- [Problem to work on]:
Give everything from the line containing "You are a computer-use agent. This" down to the line containing "Action: [x=139, y=62]", both included, as a JSON list of strings with one string per line and blank lines omitted.

- [Provided material]:
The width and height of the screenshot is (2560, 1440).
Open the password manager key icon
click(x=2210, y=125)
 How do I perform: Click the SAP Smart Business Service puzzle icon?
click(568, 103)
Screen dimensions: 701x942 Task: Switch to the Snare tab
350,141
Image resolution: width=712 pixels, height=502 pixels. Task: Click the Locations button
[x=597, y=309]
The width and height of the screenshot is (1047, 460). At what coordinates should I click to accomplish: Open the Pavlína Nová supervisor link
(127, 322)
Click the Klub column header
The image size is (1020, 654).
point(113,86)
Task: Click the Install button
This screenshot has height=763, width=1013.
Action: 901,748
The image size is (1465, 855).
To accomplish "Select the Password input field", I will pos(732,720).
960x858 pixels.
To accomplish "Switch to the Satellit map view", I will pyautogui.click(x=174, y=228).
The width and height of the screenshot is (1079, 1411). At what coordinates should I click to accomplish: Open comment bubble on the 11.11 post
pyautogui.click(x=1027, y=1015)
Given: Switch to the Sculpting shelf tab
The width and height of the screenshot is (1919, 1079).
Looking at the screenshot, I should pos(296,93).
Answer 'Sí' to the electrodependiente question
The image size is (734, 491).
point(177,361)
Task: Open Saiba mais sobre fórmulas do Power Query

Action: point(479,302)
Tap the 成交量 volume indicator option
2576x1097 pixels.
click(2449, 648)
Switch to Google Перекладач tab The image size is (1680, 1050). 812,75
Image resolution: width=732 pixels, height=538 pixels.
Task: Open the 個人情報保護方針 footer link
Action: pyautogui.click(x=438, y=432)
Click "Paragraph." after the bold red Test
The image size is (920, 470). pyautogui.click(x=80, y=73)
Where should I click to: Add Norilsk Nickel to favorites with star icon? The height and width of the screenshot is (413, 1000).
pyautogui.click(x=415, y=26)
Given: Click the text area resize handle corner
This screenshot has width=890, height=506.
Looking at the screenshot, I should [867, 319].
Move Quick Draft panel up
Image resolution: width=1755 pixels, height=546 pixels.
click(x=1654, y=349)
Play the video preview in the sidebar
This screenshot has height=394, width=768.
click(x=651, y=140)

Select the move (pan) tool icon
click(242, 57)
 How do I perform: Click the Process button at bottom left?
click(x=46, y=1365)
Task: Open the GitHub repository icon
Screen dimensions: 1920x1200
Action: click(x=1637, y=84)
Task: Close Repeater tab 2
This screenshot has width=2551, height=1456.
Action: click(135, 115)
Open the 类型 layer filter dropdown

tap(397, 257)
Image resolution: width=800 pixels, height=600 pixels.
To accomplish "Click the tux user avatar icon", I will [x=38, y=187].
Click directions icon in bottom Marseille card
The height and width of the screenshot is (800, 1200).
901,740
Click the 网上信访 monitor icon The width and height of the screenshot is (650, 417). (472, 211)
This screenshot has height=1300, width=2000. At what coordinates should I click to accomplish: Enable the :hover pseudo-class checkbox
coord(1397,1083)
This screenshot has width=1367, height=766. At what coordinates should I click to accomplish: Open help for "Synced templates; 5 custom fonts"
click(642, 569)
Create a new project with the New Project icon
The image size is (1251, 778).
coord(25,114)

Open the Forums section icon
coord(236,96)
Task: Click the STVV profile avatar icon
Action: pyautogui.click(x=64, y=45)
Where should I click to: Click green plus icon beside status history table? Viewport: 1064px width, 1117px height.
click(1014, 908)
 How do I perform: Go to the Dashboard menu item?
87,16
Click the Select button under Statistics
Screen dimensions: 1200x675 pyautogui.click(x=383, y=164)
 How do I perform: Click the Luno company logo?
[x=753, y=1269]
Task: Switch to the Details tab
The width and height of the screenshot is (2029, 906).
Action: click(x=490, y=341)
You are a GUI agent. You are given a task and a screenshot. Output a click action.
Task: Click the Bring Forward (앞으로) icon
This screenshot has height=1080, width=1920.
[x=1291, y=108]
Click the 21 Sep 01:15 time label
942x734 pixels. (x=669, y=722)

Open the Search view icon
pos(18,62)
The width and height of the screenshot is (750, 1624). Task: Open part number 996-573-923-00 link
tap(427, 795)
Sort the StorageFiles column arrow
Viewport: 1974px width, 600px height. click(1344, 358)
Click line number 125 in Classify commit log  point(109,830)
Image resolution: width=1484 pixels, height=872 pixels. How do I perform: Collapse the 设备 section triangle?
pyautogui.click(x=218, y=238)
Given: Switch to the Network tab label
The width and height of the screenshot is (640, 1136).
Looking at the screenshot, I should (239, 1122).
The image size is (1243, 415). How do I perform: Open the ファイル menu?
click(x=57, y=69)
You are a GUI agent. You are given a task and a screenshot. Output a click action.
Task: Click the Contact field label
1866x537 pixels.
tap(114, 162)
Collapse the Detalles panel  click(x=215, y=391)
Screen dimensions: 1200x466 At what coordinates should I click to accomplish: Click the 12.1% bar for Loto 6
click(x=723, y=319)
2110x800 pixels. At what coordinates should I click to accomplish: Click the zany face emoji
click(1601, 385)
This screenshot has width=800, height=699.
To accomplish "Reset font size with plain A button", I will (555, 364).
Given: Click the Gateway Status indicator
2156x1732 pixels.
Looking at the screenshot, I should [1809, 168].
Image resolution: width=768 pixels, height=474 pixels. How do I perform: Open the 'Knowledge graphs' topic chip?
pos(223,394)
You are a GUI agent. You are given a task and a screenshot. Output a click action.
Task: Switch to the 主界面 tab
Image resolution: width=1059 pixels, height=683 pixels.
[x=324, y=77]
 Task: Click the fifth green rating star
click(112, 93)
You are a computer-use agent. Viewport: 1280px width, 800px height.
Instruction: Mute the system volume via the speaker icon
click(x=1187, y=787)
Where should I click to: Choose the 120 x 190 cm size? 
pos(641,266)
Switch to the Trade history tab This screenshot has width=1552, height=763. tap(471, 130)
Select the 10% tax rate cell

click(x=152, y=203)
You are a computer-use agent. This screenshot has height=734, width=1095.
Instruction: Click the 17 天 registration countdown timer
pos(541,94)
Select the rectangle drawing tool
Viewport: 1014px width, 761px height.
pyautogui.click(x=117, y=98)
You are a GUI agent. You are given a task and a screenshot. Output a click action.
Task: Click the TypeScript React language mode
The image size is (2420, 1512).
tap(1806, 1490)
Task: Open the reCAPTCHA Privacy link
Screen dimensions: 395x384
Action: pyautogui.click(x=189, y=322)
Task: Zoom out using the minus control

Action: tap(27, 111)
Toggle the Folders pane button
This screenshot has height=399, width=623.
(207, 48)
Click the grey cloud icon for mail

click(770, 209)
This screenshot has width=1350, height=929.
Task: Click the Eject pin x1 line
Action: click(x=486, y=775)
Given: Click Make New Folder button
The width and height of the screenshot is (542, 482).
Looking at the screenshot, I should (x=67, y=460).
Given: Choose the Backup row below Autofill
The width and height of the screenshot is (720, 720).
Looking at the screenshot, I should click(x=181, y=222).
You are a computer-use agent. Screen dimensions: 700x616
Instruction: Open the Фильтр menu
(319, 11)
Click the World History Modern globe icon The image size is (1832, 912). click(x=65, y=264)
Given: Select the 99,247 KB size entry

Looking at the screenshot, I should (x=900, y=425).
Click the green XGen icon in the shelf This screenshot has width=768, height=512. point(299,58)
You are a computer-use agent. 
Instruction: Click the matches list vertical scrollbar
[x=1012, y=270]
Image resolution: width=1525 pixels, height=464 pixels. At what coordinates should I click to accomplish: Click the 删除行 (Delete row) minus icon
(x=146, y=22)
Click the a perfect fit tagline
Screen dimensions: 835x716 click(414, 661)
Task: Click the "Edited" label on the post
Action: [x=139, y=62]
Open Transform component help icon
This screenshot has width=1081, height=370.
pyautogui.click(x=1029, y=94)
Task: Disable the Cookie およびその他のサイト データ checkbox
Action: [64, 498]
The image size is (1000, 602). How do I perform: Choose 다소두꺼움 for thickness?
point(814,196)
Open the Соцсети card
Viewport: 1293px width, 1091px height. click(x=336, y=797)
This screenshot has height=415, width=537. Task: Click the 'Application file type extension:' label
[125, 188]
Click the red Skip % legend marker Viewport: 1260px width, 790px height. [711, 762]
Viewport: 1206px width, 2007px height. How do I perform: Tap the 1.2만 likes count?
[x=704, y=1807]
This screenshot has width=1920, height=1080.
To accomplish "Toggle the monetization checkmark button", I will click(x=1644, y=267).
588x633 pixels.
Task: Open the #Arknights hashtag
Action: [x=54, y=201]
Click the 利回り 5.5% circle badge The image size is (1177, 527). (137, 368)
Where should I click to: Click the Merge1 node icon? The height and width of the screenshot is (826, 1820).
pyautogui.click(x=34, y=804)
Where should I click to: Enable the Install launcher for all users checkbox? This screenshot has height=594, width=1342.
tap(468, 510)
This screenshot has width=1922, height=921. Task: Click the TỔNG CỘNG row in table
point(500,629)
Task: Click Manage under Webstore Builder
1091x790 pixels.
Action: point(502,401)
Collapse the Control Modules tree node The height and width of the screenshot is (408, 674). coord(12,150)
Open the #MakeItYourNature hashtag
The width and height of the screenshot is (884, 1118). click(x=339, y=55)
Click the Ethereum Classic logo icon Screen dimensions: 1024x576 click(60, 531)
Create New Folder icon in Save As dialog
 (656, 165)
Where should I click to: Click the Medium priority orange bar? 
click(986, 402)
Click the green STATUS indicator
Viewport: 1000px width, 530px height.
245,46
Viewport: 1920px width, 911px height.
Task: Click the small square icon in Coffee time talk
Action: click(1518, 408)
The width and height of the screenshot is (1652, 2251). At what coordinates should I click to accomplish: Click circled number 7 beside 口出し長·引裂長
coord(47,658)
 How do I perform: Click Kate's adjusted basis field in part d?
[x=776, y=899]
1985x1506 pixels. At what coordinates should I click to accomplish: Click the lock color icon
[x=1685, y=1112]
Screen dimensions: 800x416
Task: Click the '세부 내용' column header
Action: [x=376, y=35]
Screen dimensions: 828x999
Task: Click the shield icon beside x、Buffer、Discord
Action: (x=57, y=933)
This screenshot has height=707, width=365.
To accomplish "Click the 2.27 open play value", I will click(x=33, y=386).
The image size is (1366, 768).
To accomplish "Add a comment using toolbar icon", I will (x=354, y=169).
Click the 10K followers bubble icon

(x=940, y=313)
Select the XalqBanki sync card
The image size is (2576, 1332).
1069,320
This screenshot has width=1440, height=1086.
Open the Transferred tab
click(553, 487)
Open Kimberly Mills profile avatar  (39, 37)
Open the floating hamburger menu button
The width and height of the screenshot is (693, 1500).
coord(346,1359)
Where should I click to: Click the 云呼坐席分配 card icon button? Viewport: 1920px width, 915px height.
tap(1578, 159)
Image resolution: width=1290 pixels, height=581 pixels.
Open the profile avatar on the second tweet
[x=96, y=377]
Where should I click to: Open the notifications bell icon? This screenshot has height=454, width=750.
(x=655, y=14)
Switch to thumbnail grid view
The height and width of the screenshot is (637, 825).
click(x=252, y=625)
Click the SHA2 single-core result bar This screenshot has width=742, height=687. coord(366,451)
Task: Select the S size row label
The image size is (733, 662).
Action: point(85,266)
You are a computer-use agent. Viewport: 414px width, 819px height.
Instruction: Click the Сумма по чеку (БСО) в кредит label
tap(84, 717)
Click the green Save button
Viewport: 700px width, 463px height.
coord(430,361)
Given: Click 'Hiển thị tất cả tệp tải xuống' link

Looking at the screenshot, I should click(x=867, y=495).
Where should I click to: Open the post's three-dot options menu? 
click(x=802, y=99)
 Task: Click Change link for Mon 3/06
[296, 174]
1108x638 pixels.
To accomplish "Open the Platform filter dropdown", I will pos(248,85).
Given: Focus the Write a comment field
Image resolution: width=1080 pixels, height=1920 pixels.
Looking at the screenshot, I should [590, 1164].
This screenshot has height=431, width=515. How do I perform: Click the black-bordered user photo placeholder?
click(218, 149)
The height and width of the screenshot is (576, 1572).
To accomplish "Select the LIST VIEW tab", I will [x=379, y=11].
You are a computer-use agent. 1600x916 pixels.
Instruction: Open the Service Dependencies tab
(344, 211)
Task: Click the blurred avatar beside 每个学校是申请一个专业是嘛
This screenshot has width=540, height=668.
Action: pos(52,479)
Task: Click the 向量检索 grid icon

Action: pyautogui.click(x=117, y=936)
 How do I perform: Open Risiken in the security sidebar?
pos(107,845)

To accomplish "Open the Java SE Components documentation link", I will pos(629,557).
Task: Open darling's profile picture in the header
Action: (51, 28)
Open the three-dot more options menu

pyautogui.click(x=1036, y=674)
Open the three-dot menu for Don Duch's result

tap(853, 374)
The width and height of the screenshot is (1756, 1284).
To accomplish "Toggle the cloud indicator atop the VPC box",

- [Task answer]:
[
  "You are a computer-use agent. This screenshot has height=734, width=1095.",
  "Instruction: Click the 17 天 registration countdown timer",
  "pos(541,94)",
  "Select the rectangle drawing tool",
  "Viewport: 1014px width, 761px height.",
  "pyautogui.click(x=117, y=98)",
  "You are a GUI agent. You are given a task and a screenshot. Output a click action.",
  "Task: Click the TypeScript React language mode",
  "The image size is (2420, 1512).",
  "tap(1806, 1490)",
  "Task: Open the reCAPTCHA Privacy link",
  "Screen dimensions: 395x384",
  "Action: pyautogui.click(x=189, y=322)",
  "Task: Zoom out using the minus control",
  "Action: tap(27, 111)",
  "Toggle the Folders pane button",
  "This screenshot has height=399, width=623.",
  "(207, 48)",
  "Click the grey cloud icon for mail",
  "click(770, 209)",
  "This screenshot has width=1350, height=929.",
  "Task: Click the Eject pin x1 line",
  "Action: click(x=486, y=775)",
  "Given: Click Make New Folder button",
  "The width and height of the screenshot is (542, 482).",
  "Looking at the screenshot, I should (x=67, y=460).",
  "Given: Choose the Backup row below Autofill",
  "The width and height of the screenshot is (720, 720).",
  "Looking at the screenshot, I should click(x=181, y=222).",
  "You are a computer-use agent. Screen dimensions: 700x616",
  "Instruction: Open the Фильтр menu",
  "(319, 11)",
  "Click the World History Modern globe icon The image size is (1832, 912). click(x=65, y=264)",
  "Given: Select the 99,247 KB size entry",
  "Looking at the screenshot, I should (x=900, y=425).",
  "Click the green XGen icon in the shelf This screenshot has width=768, height=512. point(299,58)",
  "You are a computer-use agent. ",
  "Instruction: Click the matches list vertical scrollbar",
  "[x=1012, y=270]",
  "Image resolution: width=1525 pixels, height=464 pixels. At what coordinates should I click to accomplish: Click the 删除行 (Delete row) minus icon",
  "(x=146, y=22)",
  "Click the a perfect fit tagline",
  "Screen dimensions: 835x716 click(414, 661)",
  "Task: Click the \"Edited\" label on the post",
  "Action: [x=139, y=62]"
]